33 (1988) Nr. 3

A. TITEL

Overeenkomst tussen het Koninkrijk der Nederlanden en de Republiek Kaapverdië inzake luchtdiensten tussen en via hun onderscheiden grondgebieden, met Bijlage;

’s-Gravenhage, 21 december 1988

Voor een overzicht van de verdragsgegevens, zie verdragsnummer 003364 in de Verdragenbank.

B. TEKST

Op 23 maart 2011 is te Brussel de Overeenkomst tussen de Europese Unie en de Republiek Kaapverdië inzake bepaalde aspecten van luchtdiensten, met Bijlagen, tot stand gekomen (Pb EU 2011, L 96). De bepalingen van deze Overeenkomst, met Bijlagen, worden vanaf 1 mei 2011 voorlopige toegepast. Door de voorlopige toepassing van deze Overeenkomst, met Bijlagen, wordt de op 21 december 1988 te ‘s-Gravenhage tot stand gekomen bilaterale Overeenkomst tussen het Koninkrijk der Nederlanden en de Republiek Kaapverdië inzake luchtdiensten tussen en buiten hun onderscheiden grondgebieden, met Bijlage, als volgt gewijzigd.

Ingevolge artikel 1, tweede lid, van de Overeenkomst van 23 maart 2011 zal, wanneer in de bilaterale Overeenkomst wordt verwezen naar onderdanen van het Koninkrijk der Nederlanden, dit worden begrepen als een verwijzing naar onderdanen van de lidstaten van de Europese Unie.

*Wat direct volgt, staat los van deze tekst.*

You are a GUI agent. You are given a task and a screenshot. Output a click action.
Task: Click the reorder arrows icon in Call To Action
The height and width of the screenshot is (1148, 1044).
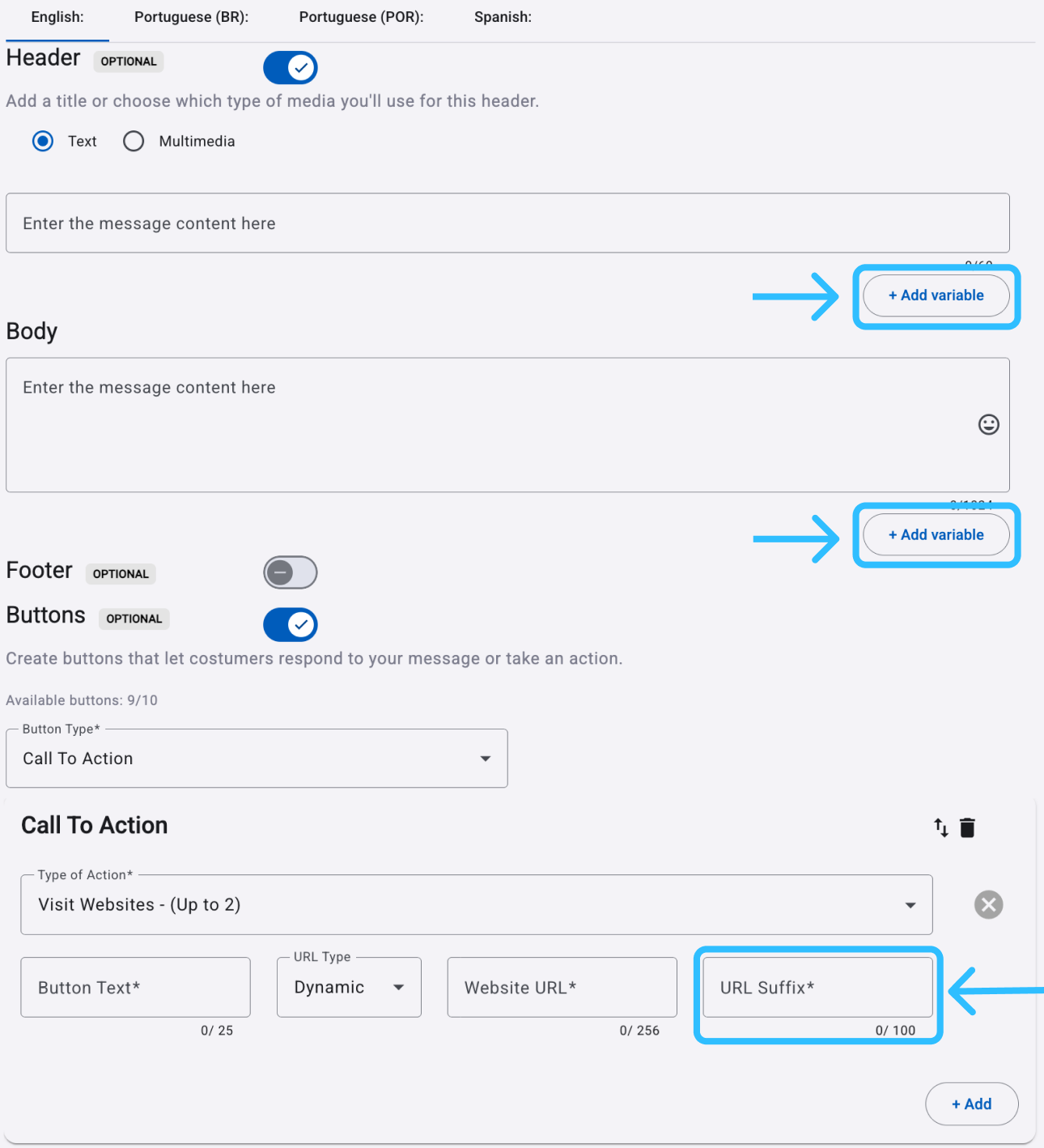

Ingevolge artikel 1, derde lid, van de Overeenkomst van 23 maart 2011 zal, wanneer in de bilaterale Overeenkomst, met Bijlage, wordt verwezen naar luchtvervoerders of luchtvaartmaatschappijen van het Koninkrijk der Nederlanden, dit worden begrepen als een verwijzing naar de door het Koninkrijk der Nederlanden aangewezen luchtvervoerders of luchtvaartmaatschappijen.

Ingevolge artikel 2, eerste lid, van de Overeenkomst van 23 maart 2011 hebben de bepalingen van artikel 2, tweede tot en met vierde lid, van de Overeenkomst van 23 maart 2011 voorrang op de overeenkomstige bepalingen van artikel 3 en artikel 4 van de bilaterale Overeenkomst.

Ingevolge artikel 4, eerste lid, van de Overeenkomst van 23 maart 2011 vormen de bepalingen van artikel 4, tweede lid, van de Overeenkomst van 23 maart 2011 een aanvulling op de overeenkomstige bepalingen van artikel 6 van de bilaterale Overeenkomst.

Ingevolge artikel 5, tweede lid, van de Overeenkomst van 23 maart 2011 worden de bepalingen in de bilaterale Overeenkomst, die niet verenigbaar zijn met artikel 5, eerste lid, van de Overeenkomst van 23 maart 2011, niet toegepast.


Uitgegeven de negentiende juni 2019.